Diabetes has a vast global toll, affecting 500 million adults and 1 million children worldwide (1). Although recent advancements in diabetes diagnosis, therapies, and care standards have improved population-level outcomes overall, it is well known that diabetes is more prevalent in marginalized and under-resourced communities and that great inequity in health, literacy, psychological, and economic outcomes remains pervasive (2,3). In recent years, increased emphasis from governmental and health organizations, coupled with the ongoing coronavirus disease 2019 pandemic, has underscored the clear link between social determinants of health (SDOH), historically marginalizing systemic and structural factors, and inequity (2,3). Moreover, it has become increasingly evident that inequity is passed along generationally, increasing exponentially.

So where do we go from here? Time, energy, and resources invested in the last few decades to study, highlight, mitigate, and eliminate the negative effects of SDOH have yet to achieve their aim. There remains a large translation gap from research to practice resulting from several causes, including disjointed health and public/private sectors, siloed disciplines within health care, and policies created without a focus on equity, that perpetuates systemic racism (4,5).

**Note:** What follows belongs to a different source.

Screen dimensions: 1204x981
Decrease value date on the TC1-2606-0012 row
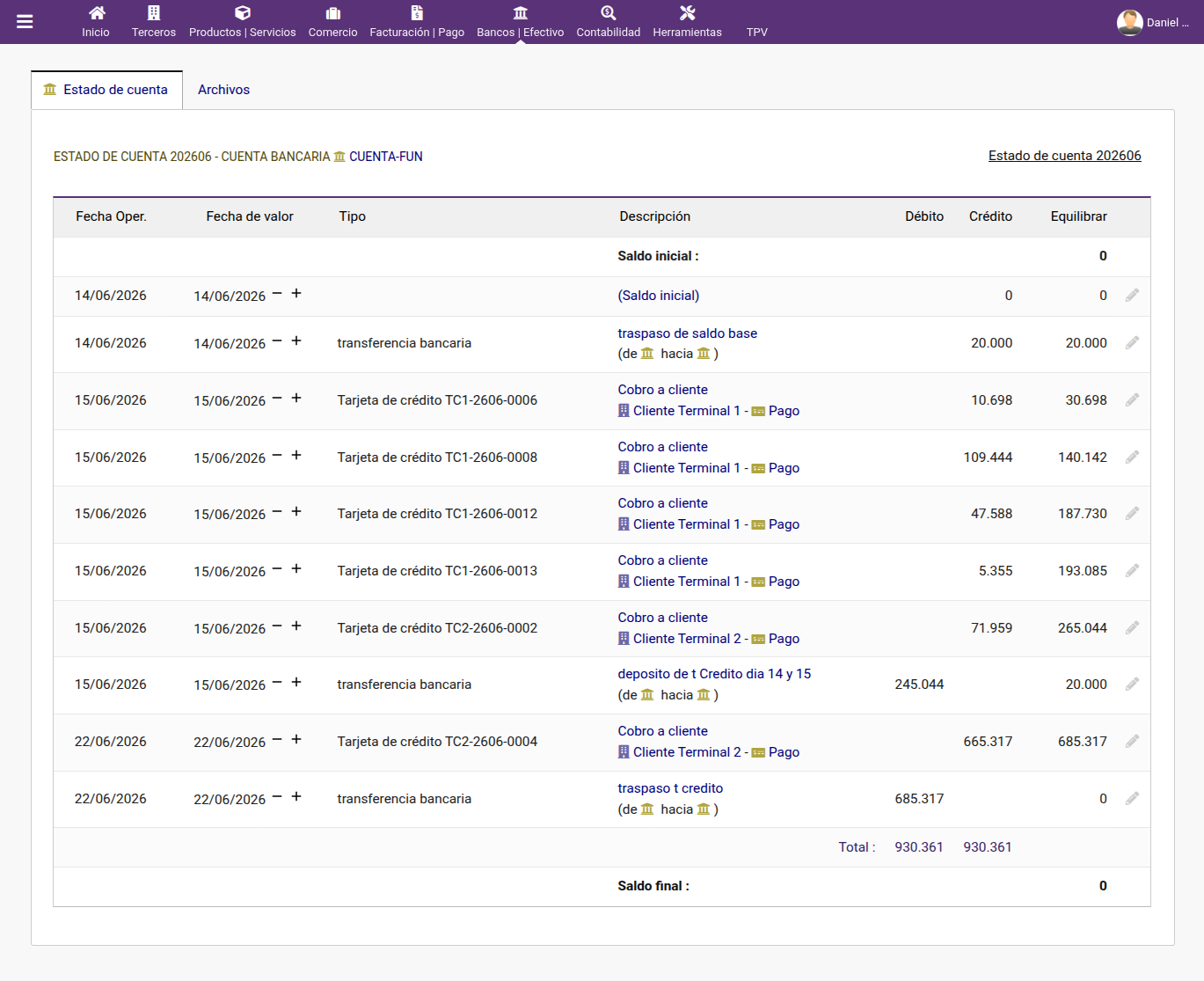click(x=277, y=512)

In this Diabetes Spectrum From Research to Practice section, we highlight work in several arenas of diabetes to provide clinicians with viable tools to achieve equity for our marginalized and under-resourced patients with diabetes. First, Jaquelin Flores Garcia and colleagues discuss important extensions of clinical models to improve access to diabetes care and use of new therapies to reduce both short- and long-term medical outcomes (p. 266). Next, Ashley M. Butler and colleagues describe the important psychological consequences of marginalization and diabetes, highlighting the need for more work in this area to study and design better models of psychosocial care that address all needs (p. 276). Julia E. Blanchette and colleagues then detail poignant challenges in diabetes care and education and the vital need to adjust educational strategies to improve self-management (p. 284). In the fourth article of our series, Ashby F. Walker and colleagues underscore the potential of peer support in diabetes and its ability to enhance medical, psychological, and educational outcomes (p. 295). Osagie Ebekozien and colleagues then demonstrate the unique ways in which quality improvement methodology can be translated to equity in both research procedures and real-world clinical practice (p. 304). Finally, Leonard E. Egede and colleagues outline the important upstream factors that affect our patients, describing efforts to break down barriers between health care and other sectors to eliminate structural barriers that continue to inhibit advancement.

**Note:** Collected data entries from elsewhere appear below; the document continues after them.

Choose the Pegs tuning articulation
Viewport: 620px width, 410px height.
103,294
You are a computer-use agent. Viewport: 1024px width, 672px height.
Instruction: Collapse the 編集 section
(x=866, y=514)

It is my hope that, with increased awareness, collaboration, and work targeted toward equity, we will change the way we care for and address the needs of our marginalized and under-resourced communities with diabetes to improve outcomes. Part of this aim necessitates a breakdown of our traditional siloes within and outside of health care to cross-pollinate ideas and foster conversation. This special-topic issue is an effort to catalyze that process.